- TASK TO COMPLETE -
Search the data below for the string "computer". Extract every line that contains it.

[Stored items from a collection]
####
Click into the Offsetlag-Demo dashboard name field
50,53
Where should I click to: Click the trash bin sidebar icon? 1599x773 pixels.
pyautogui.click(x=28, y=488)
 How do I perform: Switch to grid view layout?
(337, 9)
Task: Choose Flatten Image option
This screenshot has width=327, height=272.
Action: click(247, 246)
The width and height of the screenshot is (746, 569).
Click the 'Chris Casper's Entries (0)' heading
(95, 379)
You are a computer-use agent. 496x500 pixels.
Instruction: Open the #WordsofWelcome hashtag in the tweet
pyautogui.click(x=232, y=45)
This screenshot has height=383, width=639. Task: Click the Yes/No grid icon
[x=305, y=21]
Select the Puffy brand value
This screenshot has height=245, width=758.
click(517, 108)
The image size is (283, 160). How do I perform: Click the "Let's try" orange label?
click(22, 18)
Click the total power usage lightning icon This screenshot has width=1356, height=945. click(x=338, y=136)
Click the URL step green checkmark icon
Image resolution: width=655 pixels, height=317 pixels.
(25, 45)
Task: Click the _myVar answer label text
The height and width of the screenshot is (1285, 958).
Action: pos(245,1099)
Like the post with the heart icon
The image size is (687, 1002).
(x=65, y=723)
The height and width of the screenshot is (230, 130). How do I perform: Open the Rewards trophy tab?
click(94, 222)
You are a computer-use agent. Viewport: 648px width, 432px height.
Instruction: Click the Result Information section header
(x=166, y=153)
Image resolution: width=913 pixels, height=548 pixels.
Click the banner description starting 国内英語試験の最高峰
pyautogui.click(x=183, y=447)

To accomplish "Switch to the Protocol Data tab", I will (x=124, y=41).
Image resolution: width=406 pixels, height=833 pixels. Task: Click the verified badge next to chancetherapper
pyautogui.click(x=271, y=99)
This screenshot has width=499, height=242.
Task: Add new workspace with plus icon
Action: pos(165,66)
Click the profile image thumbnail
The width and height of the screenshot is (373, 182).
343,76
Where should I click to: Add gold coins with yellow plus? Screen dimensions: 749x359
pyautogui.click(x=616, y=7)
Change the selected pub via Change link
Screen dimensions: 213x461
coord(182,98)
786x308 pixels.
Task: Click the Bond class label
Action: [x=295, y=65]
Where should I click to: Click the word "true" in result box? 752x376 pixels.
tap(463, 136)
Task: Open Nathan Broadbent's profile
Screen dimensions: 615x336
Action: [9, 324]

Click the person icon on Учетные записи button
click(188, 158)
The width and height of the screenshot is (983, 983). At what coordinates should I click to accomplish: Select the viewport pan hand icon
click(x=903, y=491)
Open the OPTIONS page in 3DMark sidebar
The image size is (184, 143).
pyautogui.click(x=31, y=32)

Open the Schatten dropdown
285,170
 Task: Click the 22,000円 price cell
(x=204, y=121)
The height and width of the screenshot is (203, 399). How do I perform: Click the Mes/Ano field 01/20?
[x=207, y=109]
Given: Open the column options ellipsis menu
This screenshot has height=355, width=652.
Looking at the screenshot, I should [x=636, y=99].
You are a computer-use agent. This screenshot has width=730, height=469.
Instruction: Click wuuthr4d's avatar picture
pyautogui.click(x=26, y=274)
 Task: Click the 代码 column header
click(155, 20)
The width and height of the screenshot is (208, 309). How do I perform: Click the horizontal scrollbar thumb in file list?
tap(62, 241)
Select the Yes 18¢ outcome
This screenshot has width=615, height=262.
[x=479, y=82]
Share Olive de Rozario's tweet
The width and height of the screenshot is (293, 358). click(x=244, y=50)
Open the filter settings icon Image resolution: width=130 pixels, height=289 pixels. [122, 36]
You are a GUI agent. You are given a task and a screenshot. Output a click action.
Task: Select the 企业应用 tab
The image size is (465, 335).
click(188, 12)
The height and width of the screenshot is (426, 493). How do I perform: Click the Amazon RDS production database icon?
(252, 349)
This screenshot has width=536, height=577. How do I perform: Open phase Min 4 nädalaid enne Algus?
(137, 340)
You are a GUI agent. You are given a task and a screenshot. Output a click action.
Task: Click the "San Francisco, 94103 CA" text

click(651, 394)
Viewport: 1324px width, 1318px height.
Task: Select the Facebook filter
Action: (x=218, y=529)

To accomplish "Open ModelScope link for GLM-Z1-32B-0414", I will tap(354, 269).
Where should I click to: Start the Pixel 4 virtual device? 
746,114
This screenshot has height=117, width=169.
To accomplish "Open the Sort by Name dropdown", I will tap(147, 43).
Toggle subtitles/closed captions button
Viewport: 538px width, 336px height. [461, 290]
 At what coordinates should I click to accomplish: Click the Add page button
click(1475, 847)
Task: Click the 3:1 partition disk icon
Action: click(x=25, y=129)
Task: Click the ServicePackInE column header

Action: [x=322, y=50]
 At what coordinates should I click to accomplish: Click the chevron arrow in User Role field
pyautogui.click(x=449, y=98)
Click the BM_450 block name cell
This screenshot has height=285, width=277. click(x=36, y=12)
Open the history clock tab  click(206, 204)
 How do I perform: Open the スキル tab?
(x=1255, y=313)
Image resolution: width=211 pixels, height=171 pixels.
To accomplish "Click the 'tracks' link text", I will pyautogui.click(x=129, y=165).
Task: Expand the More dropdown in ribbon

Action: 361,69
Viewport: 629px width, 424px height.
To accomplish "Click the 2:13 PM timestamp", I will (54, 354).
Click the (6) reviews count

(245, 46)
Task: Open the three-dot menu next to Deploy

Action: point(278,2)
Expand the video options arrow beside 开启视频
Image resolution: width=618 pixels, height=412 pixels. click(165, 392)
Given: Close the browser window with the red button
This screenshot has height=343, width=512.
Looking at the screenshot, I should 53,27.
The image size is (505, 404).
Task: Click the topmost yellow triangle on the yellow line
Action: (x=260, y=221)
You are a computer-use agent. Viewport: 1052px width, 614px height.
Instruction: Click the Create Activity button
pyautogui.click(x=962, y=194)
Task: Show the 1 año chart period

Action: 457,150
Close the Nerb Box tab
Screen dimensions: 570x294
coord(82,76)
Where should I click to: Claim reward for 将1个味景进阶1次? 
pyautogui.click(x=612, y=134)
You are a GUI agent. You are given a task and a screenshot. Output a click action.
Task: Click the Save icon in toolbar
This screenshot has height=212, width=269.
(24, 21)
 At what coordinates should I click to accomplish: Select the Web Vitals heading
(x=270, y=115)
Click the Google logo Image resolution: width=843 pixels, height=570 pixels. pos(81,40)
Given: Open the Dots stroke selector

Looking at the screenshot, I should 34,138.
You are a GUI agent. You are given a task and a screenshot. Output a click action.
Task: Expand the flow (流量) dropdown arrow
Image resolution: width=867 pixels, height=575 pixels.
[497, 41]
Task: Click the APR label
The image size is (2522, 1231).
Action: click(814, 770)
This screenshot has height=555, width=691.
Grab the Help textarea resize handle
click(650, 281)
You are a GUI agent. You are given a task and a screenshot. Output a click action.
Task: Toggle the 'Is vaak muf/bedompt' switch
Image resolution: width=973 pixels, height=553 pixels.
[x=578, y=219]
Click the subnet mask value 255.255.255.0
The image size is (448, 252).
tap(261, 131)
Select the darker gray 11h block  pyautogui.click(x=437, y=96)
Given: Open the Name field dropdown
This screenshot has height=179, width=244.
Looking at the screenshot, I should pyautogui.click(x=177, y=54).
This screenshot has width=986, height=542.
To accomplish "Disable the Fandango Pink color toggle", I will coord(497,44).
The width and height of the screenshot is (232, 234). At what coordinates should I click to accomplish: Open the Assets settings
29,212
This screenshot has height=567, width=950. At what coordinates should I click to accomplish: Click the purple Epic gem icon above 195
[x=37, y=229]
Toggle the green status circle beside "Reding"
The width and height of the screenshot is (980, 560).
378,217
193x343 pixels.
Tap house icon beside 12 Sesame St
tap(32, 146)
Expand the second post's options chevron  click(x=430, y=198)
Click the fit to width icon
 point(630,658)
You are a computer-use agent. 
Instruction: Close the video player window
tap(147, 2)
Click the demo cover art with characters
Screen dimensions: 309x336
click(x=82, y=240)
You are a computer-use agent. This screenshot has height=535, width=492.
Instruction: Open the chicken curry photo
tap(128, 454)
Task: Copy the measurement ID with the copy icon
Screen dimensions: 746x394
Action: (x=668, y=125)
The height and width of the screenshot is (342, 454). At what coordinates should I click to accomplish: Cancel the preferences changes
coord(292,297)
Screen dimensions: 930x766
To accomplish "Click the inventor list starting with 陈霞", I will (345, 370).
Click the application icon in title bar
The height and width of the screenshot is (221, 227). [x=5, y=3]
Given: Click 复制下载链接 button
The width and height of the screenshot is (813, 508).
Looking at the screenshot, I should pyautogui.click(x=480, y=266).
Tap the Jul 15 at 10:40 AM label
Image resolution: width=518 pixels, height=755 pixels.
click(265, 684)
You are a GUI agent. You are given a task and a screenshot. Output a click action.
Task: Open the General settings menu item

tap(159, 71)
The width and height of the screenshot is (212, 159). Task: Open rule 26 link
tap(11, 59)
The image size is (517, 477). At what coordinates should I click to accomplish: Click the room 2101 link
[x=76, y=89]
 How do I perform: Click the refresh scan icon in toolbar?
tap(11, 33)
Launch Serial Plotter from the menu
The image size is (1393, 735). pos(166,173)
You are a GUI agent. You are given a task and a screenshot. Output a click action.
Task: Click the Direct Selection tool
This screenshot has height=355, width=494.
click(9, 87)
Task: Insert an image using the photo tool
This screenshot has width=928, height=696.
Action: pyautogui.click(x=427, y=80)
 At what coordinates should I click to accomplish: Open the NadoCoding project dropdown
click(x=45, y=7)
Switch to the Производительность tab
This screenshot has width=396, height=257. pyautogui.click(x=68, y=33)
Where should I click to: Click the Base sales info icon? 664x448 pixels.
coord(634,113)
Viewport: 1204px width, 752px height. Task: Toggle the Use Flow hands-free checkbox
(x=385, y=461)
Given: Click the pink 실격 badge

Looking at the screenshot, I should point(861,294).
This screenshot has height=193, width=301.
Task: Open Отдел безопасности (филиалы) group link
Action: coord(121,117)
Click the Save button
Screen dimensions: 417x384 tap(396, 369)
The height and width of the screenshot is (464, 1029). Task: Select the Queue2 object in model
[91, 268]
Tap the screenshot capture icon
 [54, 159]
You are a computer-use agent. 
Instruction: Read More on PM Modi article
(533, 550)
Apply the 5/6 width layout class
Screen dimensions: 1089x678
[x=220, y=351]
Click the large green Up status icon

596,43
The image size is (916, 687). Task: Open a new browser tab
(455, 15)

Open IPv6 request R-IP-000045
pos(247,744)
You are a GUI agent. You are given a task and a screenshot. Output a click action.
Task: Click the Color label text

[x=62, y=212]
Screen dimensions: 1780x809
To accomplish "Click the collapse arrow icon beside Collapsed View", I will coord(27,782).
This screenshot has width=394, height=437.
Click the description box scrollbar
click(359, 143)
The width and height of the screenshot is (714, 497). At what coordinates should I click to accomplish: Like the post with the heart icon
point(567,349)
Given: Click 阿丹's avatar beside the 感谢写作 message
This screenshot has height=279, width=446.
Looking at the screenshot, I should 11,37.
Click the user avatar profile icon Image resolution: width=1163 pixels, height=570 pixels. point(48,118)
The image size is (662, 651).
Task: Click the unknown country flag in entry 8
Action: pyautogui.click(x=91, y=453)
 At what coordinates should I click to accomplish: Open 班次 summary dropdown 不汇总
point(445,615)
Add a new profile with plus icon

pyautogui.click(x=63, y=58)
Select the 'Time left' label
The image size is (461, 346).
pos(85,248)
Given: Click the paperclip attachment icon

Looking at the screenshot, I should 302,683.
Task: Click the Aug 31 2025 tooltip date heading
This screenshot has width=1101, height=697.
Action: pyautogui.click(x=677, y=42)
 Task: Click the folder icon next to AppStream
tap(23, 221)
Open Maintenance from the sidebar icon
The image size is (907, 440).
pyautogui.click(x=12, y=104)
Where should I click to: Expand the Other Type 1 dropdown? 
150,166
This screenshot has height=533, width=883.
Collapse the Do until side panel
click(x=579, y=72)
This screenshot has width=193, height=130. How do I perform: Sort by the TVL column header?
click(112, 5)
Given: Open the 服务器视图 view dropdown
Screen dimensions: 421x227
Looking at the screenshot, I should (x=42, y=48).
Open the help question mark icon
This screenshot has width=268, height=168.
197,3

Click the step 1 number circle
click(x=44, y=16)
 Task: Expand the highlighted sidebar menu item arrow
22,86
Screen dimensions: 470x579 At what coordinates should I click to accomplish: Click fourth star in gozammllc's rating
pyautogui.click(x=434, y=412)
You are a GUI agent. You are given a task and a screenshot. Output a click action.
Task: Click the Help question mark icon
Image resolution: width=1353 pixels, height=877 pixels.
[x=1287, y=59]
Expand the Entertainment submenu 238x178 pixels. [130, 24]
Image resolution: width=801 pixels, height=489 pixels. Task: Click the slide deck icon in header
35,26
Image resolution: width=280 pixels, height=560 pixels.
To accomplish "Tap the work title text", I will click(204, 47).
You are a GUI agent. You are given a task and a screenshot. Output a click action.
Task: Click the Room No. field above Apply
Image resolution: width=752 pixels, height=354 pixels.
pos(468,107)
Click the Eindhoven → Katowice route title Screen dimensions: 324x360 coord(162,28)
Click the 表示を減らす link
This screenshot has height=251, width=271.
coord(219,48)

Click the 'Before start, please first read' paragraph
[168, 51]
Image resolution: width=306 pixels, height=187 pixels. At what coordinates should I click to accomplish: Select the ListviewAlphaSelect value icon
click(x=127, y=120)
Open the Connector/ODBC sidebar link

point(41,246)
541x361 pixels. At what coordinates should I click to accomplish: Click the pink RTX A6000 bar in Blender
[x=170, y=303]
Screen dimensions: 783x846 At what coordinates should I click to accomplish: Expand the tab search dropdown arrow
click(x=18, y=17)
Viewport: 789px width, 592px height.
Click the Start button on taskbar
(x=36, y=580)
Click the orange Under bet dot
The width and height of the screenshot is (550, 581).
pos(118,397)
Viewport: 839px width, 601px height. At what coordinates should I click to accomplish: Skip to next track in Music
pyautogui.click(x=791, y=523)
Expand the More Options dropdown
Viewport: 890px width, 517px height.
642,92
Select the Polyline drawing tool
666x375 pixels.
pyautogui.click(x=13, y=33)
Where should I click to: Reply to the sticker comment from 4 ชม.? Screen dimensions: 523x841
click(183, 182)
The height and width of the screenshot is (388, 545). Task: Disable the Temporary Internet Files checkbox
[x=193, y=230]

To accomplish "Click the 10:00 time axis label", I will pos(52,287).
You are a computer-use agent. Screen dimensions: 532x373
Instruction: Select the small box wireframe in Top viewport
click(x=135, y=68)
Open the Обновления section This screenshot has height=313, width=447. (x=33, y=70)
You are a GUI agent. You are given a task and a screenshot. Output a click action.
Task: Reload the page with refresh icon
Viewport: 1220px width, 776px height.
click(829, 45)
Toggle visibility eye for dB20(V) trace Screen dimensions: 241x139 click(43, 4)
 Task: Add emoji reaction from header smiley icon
####
- FINAL ANSWER -
You are a computer-use agent. 496x500 pixels.
You are a computer-use agent. Viewport: 648px width, 432px height.
You are a computer-use agent. This screenshot has width=730, height=469.
You are a computer-use agent. Viewport: 1052px width, 614px height.
You are a computer-use agent. 
You are a computer-use agent. This screenshot has height=535, width=492.
You are a computer-use agent. 
You are a computer-use agent. Screen dimensions: 532x373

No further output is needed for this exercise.